I have been reflecting on our approach in more detail after experiencing what felt like a significant failure. We had to ban one young man who attends a long term group (they come for up to three years each) from coming on our overnight camp last week on the grounds that his behaviour was disruptive, unsafe and divisive and would spoil the camp for the others. He is not on the spectrum but does struggle with ADHD.
We almost prevented another young person with suspected Pathological Demand Avoidance from attending too but decided to give him the chance. We were so delighted we did, he had the most amazing time and the experience meant so much to him as he has rarely been allowed to go on trips.
Around the camp fire in the evening..

 I realized that what made the difference between these young men was that we had successfully built up a really good relationship with the boy with PDA. In the end he came on the camp and worked co-operatively because he wanted to, even though his condition makes it really hard for him to respond to direct requests.  Somehow the other boy had slipped away from us and I was keen to understand why.  
All our guidelines for behaviour are worked out co-operatively with the group, there is always choice and demands are few.

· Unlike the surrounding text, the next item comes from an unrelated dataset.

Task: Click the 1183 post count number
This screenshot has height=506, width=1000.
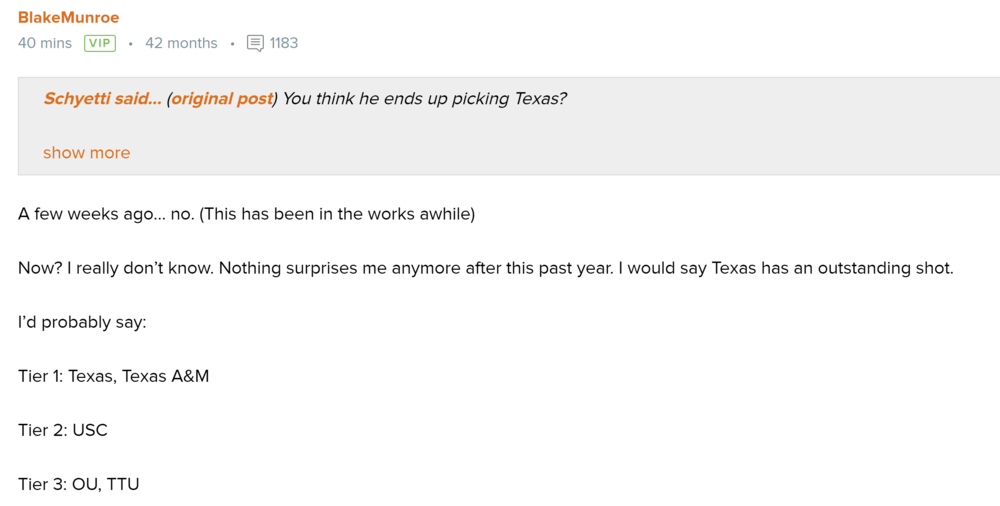Action: pos(284,43)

We worked hard to gain his trust but this one lad had blocked chances to interact with mutual respect and seemed determined to ‘rebel’ against us. More concerning, he would instigate discord amongst the other participants seemingly for the fun of watching more vulnerable participants suffer meltdowns. In many ways he is a wonderful young man, full of sporting talent and energy. There were many moments when he did engage but it was hard to sustain. He was generally quick to lose interest and didn’t seem able to just relax and ‘be’ in the space.
Perhaps it was simply the wrong intervention for him.
Unfortunately his generally disruptive presence in the group meant we had to introduce a weekly monitoring system before the camp – something I prefer to avoid as the young people have so much of it at school. We introduced camp “passports” – in order to qualify to come to the camp, the participants had to fulfil three requirements each week: basically showing respect and kindness to everyone, contributing and achieving.  He knew that the consequences of not qualifying would be that he wouldn’t be able to come on the camp but I guess he hoped we wouldn’t follow through.
Coracle fun!
In principle most children and young people (anyone really!) will respond more positively to someone they have a good relationship with, who really connects with them, rather than someone who demands compliance and threatens consequences or offers treats. It does seem easier to forge these respectful relationships in the relaxed environment we provide in the woods.
I have also seen another example of this recently with a primary aged child attending with a special needs group. Last Autumn he came and ran off within the woodland and refused to do as the teaching staff asked. This so unsettled the class teacher that she stopped him attending on health and safety grounds. 
This term he has attended with another teacher who has clearly built an extremely positive relationship with him. He has pond dipped, used the fire, sawed wood safely, accessing everything independently.
It is hard to believe it is the same child.
The power of a positive relationship has transformed his behavior and responses.